UNDERSHAFT: Professor Cusins: you are a young man after my own heart.

CUSINS: Mr. Undershaft: you are, as far as I am able to gather, a most infernal old rascal, but you appeal very strongly to my sense of ironic humor.

Undershaft, who has become extremely attached to his daughter Barbara and recognizes in her something unusual, something beyond the call of the ordinary person, maintains that they must convert her to his point of view, which is money and gunpowder, which will, in turn, offer "freedom and power." He convinces Cusins by asking him if anyone except a madman can make cannons as he does, and can anyone except a madman translate Euripides as Cusins does, and can anyone who is really sane convert poor people? Thus, there are three "mad" people (Undershaft, Cusins, and Barbara) in the shelter today, and they must all work together in order to raise the common person up to their level of existence. Cusins then points out that Barbara is in love with the commoner, but Undershaft rises to his most magnificent heights when he points out the absurdity of Barbara's love of the poor and her attachment to poverty: After all, he says, even the saints who professed love for such things were absurd. No one can really love disease, suffering, dirt, and poverty. Love for such things would be unnatural, a perversion of all values. For Undershaft, a love of poverty has no romance in it because he himself endured poverty as a child, and there is nothing noble or romantic about being poor. He concludes: "We three must stand together above the common people: how else can we help their children to climb up beside us? Barbara must belong to us, not to the Salvation Army." When Cusins points out that Barbara cannot be bought, Undershaft agrees, but he then points out that the Salvation Army can be bought — precisely because all "religious organizations exist by selling themselves to the rich." Once he can buy the Army and then have Barbara, he will prove to her that rather than her working for the poor, it would be better if she were to work for the sober, honest, happy worker, who is not in physical want of food and nourishment.

Analysis

This scene sets forth some of Shaw's paradoxes: For example, the one thing that Undershaft, his daughter, and Cusins have in common is a type of madness — that is, only a madman would make cannons and other instruments of destruction as Undershaft does; only a madman would attempt to translate the wild Euripides from ancient Greek to modern English as Cusins does; and only a madwoman would attempt to covert such hypocritical sinners as Barbara does. Thus, the paradox is that these three mad people must combine and work together to raise the common person "up" to their level. This will be ironically accomplished by buying them — by "owning" them.
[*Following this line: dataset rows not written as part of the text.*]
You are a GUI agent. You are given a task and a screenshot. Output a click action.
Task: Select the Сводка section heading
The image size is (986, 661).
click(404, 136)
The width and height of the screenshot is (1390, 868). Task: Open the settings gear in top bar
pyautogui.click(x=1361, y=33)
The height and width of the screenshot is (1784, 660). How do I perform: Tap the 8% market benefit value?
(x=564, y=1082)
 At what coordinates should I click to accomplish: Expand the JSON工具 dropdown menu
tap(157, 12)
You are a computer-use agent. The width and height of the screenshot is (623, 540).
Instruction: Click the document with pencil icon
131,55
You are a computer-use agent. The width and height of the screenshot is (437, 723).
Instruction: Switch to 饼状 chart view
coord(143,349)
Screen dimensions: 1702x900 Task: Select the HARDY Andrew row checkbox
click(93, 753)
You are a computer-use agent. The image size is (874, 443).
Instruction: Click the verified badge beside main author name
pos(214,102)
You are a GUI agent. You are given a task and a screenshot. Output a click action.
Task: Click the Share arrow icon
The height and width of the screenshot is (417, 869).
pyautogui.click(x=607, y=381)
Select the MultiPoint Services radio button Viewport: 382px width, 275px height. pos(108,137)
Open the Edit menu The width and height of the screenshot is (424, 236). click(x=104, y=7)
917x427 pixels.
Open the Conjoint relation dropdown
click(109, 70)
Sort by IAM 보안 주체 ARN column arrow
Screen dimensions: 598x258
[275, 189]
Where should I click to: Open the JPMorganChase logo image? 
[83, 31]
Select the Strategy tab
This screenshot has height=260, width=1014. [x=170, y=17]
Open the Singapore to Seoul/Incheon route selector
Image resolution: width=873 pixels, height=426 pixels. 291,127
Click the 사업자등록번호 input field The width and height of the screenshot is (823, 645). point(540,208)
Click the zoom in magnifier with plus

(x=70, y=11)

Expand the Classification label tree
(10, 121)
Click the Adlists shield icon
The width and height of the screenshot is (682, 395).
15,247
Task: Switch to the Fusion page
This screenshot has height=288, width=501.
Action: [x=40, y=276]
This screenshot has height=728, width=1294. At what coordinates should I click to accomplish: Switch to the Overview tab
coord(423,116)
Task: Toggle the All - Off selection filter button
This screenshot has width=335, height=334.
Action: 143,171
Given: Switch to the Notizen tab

Undershaft's main point (and Shaw's ultimate point) is that poverty is the worst of all crimes. Having lived in poverty himself, Undershaft finds no romance in dirt, and there is no need for him to pretend that poverty is a blessing; for him, poverty has never made anyone better off: ". . . leave it to the coward to make a religion of his cowardice by preaching humility." Generally, Undershaft and Shaw believe that anyone who supports a system of government that tolerates poverty has to share in the responsibility for the poverty. In Undershaft's (and Shaw's) ideal state, poverty will be totally eliminated, and everyone will work according to their capacities.